Collected data
------------

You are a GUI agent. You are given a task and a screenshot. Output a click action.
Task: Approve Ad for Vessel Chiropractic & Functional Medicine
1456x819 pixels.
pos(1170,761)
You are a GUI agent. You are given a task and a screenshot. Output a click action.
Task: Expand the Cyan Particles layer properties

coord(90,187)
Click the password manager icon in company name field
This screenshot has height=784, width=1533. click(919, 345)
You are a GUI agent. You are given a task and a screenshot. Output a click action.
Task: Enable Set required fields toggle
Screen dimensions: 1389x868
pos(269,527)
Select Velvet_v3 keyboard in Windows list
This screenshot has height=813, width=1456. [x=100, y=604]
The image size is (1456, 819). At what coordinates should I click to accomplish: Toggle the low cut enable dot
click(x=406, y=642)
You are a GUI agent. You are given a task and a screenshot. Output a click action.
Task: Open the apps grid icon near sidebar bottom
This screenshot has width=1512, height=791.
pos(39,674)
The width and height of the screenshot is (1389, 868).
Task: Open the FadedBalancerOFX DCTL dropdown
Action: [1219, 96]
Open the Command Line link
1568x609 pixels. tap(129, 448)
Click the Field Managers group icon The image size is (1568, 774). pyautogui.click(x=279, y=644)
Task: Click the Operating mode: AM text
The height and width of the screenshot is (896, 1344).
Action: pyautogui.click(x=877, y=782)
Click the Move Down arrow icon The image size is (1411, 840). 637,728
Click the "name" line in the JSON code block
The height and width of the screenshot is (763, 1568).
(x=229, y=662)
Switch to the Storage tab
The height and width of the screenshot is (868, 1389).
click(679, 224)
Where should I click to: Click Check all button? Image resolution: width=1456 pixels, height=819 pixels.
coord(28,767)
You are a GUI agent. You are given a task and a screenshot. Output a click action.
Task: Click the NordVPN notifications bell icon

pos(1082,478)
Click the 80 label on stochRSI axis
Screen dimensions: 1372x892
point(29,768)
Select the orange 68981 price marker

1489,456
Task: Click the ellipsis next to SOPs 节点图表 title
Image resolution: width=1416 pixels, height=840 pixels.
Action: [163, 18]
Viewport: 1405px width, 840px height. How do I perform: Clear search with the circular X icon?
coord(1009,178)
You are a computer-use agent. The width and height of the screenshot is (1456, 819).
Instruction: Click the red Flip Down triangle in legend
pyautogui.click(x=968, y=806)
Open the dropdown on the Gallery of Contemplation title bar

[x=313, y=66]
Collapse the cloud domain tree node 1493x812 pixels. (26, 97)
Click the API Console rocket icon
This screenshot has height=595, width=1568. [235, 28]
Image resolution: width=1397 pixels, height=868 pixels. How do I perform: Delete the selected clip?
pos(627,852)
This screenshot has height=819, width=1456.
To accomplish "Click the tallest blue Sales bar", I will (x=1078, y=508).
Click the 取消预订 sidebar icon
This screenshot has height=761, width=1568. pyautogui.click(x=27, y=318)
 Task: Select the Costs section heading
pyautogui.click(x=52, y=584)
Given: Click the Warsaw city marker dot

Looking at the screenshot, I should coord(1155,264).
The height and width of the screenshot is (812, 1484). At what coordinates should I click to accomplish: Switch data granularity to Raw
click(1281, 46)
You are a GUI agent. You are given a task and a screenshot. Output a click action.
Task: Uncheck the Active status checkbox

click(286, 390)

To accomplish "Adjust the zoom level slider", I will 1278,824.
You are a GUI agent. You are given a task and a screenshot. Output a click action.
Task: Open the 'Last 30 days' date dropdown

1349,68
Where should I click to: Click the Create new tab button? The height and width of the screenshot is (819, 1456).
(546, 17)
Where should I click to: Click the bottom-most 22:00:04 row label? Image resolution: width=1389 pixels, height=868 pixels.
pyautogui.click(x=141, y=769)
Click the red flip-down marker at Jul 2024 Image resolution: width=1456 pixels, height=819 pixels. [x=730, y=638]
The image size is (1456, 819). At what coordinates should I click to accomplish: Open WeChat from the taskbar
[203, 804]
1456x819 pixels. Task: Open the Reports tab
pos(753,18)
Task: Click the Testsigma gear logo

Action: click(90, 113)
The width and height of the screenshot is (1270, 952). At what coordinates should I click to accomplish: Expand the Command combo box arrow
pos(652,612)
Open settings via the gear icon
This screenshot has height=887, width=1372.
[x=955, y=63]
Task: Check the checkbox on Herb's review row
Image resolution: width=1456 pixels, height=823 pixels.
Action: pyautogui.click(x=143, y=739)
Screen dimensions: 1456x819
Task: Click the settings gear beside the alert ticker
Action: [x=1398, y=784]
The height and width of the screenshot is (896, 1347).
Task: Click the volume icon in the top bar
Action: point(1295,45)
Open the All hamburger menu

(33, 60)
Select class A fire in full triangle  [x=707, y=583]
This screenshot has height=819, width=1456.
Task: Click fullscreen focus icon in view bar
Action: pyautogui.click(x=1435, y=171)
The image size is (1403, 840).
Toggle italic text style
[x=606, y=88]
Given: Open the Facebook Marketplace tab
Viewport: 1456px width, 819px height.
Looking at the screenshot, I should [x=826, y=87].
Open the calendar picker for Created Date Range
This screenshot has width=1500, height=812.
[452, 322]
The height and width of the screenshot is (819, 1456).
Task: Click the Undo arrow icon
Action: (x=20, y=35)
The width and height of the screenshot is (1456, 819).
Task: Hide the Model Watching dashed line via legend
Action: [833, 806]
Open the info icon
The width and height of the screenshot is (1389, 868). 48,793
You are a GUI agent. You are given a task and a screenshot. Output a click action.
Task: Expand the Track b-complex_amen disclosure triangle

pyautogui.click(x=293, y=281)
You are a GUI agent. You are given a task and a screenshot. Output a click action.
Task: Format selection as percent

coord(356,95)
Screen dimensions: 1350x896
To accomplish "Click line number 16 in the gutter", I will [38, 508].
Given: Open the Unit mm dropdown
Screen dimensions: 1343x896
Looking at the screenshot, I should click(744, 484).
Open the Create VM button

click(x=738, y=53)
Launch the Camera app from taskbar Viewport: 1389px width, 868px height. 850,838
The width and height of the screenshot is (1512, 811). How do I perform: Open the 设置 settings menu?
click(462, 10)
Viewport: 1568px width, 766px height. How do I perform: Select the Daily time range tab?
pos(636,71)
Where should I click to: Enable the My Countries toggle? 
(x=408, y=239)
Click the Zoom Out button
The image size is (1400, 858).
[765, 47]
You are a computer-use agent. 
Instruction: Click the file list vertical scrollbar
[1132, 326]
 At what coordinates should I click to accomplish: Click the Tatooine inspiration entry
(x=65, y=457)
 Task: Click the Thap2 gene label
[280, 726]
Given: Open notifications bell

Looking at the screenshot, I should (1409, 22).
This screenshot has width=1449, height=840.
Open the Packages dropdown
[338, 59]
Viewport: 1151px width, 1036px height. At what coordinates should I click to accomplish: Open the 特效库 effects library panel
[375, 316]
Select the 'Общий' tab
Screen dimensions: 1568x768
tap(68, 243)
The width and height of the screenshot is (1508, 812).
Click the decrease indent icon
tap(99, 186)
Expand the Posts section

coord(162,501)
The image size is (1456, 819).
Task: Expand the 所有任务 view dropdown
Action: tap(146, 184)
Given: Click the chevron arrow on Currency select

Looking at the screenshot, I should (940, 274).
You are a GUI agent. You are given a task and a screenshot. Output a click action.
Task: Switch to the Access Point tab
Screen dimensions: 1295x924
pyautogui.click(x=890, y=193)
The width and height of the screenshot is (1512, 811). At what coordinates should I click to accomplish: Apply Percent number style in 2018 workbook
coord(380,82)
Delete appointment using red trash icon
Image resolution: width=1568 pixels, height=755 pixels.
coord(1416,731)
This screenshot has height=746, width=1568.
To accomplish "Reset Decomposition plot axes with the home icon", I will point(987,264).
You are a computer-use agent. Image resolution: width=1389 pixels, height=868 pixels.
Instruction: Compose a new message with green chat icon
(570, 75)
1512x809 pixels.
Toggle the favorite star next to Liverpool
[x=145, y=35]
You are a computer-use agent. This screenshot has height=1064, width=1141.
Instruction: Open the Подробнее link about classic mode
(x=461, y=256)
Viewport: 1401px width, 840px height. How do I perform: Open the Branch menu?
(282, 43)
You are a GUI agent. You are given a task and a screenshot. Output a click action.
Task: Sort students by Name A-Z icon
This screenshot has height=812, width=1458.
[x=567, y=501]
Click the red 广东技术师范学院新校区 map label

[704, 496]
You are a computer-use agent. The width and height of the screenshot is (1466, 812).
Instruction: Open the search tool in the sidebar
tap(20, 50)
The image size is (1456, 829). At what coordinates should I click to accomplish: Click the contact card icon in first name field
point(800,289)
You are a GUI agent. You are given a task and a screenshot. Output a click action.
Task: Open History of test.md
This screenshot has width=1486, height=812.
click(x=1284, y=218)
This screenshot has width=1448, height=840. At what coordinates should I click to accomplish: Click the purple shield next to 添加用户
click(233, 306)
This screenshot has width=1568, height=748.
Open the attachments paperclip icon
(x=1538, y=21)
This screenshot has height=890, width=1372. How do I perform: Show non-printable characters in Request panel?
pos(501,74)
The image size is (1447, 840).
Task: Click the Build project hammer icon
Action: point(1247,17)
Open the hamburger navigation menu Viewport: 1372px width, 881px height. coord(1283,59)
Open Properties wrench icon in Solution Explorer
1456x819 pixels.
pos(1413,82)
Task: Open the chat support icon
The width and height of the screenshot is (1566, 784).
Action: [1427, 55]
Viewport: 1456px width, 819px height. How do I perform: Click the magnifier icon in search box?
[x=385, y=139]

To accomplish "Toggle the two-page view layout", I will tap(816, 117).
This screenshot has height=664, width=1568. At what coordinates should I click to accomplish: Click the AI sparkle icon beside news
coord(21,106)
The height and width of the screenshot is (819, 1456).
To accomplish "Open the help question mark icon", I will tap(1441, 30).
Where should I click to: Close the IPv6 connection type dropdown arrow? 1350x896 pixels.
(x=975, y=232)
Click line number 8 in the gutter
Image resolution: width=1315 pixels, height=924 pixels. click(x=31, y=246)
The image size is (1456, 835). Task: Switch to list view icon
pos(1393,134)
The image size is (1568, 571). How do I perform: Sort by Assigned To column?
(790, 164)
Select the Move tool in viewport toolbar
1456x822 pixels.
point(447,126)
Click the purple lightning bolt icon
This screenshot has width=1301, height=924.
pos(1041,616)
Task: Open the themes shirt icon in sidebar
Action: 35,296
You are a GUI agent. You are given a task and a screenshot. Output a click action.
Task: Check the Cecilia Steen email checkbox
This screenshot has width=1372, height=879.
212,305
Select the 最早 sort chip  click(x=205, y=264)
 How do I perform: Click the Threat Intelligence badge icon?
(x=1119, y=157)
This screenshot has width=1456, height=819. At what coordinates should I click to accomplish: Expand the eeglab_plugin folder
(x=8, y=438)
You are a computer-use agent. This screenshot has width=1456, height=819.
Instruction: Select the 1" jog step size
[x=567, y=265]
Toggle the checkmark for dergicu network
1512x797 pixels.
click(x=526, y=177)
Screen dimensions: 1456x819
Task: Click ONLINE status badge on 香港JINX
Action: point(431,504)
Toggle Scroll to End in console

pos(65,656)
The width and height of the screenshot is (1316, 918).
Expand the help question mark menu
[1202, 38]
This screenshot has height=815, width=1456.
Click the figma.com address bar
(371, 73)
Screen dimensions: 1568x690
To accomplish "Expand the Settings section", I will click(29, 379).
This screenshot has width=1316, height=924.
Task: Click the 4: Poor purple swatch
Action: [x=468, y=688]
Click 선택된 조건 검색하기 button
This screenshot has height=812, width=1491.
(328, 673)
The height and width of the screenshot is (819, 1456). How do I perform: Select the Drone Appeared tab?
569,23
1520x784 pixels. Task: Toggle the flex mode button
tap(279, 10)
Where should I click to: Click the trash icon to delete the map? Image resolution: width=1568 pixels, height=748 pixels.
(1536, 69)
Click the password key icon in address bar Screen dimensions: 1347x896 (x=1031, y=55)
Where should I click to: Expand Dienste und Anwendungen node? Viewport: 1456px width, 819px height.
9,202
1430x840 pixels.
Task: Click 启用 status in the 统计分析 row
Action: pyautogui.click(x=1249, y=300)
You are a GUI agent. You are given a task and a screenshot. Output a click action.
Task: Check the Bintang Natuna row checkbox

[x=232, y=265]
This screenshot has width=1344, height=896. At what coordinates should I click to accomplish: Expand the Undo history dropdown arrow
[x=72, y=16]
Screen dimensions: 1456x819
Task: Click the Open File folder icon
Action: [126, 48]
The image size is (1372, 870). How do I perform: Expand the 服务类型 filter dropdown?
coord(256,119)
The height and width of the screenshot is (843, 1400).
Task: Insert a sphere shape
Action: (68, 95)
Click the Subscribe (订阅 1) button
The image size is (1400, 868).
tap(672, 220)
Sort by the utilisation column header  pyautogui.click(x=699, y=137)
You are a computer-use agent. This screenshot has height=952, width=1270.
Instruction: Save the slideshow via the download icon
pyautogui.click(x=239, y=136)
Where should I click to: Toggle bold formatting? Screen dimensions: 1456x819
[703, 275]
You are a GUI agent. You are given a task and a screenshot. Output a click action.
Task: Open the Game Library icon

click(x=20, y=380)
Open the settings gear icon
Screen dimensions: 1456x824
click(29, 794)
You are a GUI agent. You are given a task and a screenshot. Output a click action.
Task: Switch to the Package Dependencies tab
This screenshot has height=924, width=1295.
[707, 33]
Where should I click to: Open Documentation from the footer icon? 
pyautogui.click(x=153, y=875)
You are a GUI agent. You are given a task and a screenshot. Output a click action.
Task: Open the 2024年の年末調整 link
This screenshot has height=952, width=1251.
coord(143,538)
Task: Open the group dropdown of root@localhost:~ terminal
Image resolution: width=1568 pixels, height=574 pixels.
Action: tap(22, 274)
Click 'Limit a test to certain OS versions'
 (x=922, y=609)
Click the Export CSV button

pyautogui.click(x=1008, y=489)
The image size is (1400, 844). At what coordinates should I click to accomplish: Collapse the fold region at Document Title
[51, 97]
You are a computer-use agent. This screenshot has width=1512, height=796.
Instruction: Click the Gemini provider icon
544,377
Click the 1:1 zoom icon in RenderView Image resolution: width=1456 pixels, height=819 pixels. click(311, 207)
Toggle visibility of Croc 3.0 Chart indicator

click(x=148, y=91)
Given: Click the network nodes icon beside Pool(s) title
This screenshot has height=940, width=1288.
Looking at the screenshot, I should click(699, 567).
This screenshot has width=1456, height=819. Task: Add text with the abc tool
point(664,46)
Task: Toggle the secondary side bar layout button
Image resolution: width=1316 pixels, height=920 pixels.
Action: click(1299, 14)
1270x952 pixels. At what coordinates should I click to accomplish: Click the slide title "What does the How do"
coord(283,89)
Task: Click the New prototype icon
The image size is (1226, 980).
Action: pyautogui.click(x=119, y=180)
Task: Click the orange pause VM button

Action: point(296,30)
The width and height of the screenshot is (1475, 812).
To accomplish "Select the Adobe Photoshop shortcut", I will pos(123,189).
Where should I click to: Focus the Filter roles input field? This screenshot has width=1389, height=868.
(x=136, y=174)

------------

* [TRY IT] I'd like the lines above from the one with "1456x819 pixels. Task: Open the Reports tab" up to and including the one with "Task: Check the checkbox on Herb's review row" copied exactly, with no other lines.

* [EXERCISE SOLUTION]
1456x819 pixels. Task: Open the Reports tab
pos(753,18)
Task: Click the Testsigma gear logo

Action: click(90, 113)
The width and height of the screenshot is (1270, 952). At what coordinates should I click to accomplish: Expand the Command combo box arrow
pos(652,612)
Open settings via the gear icon
This screenshot has height=887, width=1372.
[x=955, y=63]
Task: Check the checkbox on Herb's review row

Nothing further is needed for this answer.